Ma Nuit Chez Maud Review

Ma Nuit Chez Maud
Jean-Louis, a Catholic engineer moves to a small French town, at mass one day he spots the beautiful Françoise and decides that she’s the girl he’s going to marry. Later, his friend Vidal takes him to meet enlightened divorcée Maud, Jean-Louis spends the

by David Parkinson |
Published on
Release Date:

15 May 1969

Running Time:

110 minutes

Certificate:

U

Original Title:

Ma Nuit Chez Maud

The third of Eric Rohmer's `Six Moral Tales' is a typically teasing and intellectually intriguing study of human foible. Stylishly shot in monochrome by Nestor Almendros, it makes slyly effective use of both the provincial and yuletide settings to explore the friction between reason and religion and to question the biblical contention that man's greatest obstacle to eternal salvation is woman.

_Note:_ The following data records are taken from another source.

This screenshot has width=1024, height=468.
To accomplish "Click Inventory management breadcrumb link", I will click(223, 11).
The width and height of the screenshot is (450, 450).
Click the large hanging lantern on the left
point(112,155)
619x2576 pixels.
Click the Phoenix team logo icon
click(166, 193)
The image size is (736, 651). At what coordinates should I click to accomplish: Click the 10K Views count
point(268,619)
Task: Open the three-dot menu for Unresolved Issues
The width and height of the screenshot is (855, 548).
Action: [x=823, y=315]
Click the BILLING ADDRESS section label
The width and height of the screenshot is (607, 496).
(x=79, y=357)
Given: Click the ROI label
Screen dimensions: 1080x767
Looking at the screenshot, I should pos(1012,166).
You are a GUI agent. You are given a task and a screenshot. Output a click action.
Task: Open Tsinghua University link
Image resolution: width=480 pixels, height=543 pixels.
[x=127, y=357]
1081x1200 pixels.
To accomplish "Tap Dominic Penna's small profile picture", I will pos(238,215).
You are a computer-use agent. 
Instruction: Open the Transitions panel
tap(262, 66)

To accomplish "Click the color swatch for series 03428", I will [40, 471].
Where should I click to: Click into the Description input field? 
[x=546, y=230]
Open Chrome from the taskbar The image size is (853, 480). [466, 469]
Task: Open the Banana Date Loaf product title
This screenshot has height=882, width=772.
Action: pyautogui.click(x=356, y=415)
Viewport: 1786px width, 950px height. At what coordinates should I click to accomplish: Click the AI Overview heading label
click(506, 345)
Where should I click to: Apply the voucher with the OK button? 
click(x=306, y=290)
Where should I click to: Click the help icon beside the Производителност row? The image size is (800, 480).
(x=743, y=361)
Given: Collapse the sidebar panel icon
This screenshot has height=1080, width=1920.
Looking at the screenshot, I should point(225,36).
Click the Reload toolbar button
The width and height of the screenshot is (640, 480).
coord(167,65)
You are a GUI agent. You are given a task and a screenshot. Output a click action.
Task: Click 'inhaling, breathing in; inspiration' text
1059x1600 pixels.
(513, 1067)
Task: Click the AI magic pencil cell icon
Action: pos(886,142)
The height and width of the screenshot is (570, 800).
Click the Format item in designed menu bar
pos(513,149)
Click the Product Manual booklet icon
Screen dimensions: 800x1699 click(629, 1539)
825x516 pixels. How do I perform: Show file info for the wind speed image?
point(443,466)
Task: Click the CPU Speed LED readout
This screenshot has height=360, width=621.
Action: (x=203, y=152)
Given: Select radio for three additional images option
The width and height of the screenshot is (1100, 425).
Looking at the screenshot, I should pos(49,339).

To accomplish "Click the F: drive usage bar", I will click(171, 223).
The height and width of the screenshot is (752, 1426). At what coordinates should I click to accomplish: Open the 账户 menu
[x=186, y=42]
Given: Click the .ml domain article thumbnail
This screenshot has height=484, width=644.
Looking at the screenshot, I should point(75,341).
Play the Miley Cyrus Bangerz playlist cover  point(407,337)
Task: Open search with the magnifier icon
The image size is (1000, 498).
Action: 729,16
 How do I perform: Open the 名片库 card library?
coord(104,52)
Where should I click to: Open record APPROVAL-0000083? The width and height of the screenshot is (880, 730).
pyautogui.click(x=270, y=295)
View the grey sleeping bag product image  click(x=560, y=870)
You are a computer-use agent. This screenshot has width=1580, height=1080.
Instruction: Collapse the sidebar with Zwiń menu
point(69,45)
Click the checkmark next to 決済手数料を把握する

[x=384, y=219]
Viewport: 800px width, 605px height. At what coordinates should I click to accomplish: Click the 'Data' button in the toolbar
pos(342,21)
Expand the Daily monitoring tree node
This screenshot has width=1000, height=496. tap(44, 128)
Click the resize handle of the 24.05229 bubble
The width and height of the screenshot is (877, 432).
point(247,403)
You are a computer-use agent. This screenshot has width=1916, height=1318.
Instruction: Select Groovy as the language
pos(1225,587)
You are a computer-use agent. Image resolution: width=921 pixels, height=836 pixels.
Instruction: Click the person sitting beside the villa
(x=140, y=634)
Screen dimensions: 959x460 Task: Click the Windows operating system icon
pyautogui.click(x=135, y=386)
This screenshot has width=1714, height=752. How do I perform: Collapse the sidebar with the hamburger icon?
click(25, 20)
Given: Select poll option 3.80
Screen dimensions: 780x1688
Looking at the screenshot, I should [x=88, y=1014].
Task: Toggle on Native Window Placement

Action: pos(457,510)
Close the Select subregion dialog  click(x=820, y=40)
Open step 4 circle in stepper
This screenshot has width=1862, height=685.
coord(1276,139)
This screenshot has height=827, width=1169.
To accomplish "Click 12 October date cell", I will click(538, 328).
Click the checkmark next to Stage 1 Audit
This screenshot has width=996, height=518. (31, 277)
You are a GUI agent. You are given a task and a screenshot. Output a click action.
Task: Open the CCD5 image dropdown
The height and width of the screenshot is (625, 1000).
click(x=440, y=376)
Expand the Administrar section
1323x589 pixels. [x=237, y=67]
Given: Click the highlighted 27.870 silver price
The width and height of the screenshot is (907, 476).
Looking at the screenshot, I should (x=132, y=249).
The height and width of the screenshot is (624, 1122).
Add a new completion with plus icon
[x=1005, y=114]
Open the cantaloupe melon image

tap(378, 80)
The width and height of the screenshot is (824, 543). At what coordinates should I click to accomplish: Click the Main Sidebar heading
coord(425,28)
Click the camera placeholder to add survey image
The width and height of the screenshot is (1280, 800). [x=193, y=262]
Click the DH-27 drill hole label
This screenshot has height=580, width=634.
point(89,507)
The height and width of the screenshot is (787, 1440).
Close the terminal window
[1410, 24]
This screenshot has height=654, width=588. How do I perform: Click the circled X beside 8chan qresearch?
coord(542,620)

    Jean-Louis sets himself up as a paragon in control of his appetites and opinions, as well as his destiny, and it's clear that he intends to allow nothing to deflect him from his righteous path. Moreover, he refuses to contemplate that the selection of a wife via certain rigid criteria might conspire against him because his faith will protect him against caprice. But a series of chance encounters begin to challenge his complacent convictions, even though the first - his sighting of the ideal Françoise across a church - seems to confirm his belief that God is rewarding him for a life in which risk and morality have been balanced (albeit at the expense of passion and self-awareness). However, the unexpected reunion with Vidal subjects Jean-Louis to both his philosophical probing and Maud's secular sensuality.

    Despite the force of Jean-Louis Trintignant's performance, our narrator is a weak hypocrite who uses his faith (which he maintains more out of habit than certitude) to justify his failings and inconsistent attitudes. His protestation of predestination as an excuse for past dalliances also exposes his cowardly refusal to take responsibility for his actions and both Vidal and Maud seek to make him confront the shallowness of his stance - he by citing Pascal and the logic of the mathematics that governs Jean-Louis's profession; she by arousing his physical and sexual appetites.

     By shooting in black and white, Rohmer was able to emphasise the film's endless contrasts (most notably between the blonde Françoise and the brunette Maud and the purity of the sunlit snow and the allure of nocturnal temptation). But while this is a subtly cinematic work, it's the finely tuned dialogue that makes it so fascinating and amusing.